Tâches à réaliser
(1) Dans le billet sur la chaleur et les nuisances de l'été, combien de temps a duré la panne de connexion ?
(2) Rédigez la suite du billet sur la chaleur et les nuisances de l'été, à partir de sa dernière phrase.

Texte à analyser
· · · · ·
Fait chaud. Ce n'est pas un scoop. Le ventilateur du séjour fonctionne toute la journée, sinon c'est intenable.

Depuis mon dernier post, il s'est passé bien des choses. Des biens, dont des ouvrages terminés que je vous montrerai plus tard, et des moins bien qui me font pousser un coup de gueule.

Tout d'abord, ce qui explique mon silence total, une panne de connection. Plus personne dans le secteur n'avait de connection câblée, et cela a duré plus de 4 jours. Plus internet, plus de téléphone. D'accord, c'était général, quel que soit le fournisseur d'accès. Je suis tout de même très mécontente de Bouygues, qui est mon fournisseur, et chez qui les coupures sont fréquentes.

Ensuite, le bruit. Comme les étés passés, les jeunes enfants du quartier viennent jouer sur le parking et le trottoir juste devant chez moi. Une partie du parc a pourtant été ouverte, même si les travaux en condamnent la plus grande partie. Mais non, rien y fait. Il faut que les gamins bruyants viennent hurler devant le bâtiment. C'est une bizarrerie que je ne m'explique pas, ils ont plus de place devant chez eux (la barre de l'autre côté de la rue), mais aussi un peu en dessous où un terrain de jeu a été aménagé.
· · · · ·
Enregistrements extraits

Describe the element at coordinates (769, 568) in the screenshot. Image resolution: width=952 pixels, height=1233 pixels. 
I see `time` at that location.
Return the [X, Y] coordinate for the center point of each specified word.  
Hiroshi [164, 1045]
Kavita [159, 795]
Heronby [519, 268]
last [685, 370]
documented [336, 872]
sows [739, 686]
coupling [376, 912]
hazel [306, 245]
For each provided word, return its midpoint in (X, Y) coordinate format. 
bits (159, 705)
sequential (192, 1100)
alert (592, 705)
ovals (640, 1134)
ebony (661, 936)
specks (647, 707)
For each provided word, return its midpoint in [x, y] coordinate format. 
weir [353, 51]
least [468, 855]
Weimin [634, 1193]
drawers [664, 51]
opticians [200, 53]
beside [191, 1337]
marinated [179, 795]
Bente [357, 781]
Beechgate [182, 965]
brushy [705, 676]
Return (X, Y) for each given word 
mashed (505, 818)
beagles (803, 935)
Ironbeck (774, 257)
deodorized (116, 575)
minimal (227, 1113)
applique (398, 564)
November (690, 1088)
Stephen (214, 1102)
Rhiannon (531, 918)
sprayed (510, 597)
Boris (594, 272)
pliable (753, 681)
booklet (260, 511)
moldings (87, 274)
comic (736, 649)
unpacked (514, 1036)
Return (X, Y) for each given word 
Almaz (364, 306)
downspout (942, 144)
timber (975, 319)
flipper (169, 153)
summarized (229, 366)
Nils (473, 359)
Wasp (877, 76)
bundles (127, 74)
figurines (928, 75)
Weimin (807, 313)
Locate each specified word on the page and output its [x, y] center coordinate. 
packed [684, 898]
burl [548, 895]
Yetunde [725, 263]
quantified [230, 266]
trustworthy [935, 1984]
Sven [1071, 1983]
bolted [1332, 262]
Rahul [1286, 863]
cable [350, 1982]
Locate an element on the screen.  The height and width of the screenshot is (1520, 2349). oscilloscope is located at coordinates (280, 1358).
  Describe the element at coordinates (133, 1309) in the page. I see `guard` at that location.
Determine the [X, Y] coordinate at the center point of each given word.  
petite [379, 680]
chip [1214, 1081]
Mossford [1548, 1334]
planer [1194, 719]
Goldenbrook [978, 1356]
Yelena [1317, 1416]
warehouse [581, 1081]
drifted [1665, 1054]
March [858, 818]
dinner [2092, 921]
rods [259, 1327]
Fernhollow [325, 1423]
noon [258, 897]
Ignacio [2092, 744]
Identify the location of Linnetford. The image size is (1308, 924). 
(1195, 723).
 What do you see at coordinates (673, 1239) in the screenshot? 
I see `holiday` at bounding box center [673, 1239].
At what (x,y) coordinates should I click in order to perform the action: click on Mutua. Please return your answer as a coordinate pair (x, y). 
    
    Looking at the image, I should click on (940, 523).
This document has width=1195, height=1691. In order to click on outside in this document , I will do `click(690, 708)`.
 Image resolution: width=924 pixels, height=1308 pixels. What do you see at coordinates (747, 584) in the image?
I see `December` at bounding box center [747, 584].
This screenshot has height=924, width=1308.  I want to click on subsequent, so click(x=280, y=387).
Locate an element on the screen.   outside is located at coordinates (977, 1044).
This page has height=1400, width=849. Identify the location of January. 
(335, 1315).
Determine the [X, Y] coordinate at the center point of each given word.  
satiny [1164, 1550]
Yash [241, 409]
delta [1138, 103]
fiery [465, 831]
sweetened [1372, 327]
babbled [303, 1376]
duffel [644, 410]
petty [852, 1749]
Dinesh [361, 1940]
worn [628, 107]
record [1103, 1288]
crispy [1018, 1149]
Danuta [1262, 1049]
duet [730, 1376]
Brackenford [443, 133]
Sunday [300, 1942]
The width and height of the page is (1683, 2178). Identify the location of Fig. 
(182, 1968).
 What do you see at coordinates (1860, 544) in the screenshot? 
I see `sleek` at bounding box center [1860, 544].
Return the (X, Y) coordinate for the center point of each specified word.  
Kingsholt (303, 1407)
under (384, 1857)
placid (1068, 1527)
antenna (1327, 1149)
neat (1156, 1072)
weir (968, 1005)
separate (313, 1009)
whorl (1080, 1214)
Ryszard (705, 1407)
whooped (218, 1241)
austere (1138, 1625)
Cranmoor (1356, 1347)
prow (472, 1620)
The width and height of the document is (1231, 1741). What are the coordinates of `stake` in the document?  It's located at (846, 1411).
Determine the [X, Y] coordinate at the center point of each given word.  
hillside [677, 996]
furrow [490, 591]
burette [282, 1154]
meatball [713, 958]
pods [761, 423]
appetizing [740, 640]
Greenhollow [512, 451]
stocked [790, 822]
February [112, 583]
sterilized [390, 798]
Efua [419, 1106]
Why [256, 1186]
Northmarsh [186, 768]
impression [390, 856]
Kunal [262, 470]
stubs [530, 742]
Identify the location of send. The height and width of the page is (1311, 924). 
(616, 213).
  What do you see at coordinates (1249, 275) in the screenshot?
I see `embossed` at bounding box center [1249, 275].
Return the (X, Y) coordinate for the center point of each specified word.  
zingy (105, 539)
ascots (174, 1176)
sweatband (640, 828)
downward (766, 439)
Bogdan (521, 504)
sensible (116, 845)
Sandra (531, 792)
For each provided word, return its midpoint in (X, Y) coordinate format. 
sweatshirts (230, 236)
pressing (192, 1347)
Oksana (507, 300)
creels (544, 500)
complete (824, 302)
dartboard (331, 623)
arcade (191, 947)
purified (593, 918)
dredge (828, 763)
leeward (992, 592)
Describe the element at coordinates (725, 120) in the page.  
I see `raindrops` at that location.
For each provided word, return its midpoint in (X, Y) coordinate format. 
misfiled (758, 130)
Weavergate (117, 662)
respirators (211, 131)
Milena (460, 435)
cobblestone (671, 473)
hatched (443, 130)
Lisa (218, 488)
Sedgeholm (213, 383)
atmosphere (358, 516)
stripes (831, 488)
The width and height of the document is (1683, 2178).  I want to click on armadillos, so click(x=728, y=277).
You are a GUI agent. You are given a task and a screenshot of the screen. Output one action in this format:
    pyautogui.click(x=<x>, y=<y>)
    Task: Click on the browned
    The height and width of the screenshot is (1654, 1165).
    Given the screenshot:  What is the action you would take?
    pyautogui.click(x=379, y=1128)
· · · · ·
Réponses par numéro
(1) Plus de 4 jours.

(2)
Cela m'est insupportable. Des hurlements tout l'après midi, des grossièretés, des arbres endommagés, des chocs sur les voitures. Nous sommes plusieurs à leur demander tous les jours d'aller jouer ailleurs. Ils sont toujours là. Ce sont des enfants de 4 à 12 ans, laissés sans surveillance pendant des heures. On ne voit jamais leurs parents (les mamans sont femmes au foyer, mais ne s'occupent pas des petits, laissés à la garde des "grands"). Il est des moments où je préfère fermer mes fenêtres malgré la chaleur plutôt que de les entendre sans pause toute la journée.

A cela s'ajoutent les pétards. Il semble que le stock n'a pas été  épuisé lors du 14 juillet.

Souvent, le soir, quelques quads déchirent le silence.

J'aspire au silence. Mes voisines-copines aussi. Si nous habitons une résidence avec un (assez grand) terrain privé, c'est un choix que nous avons payé. Visiblement, c'est un argument que certains ne comprennent pas.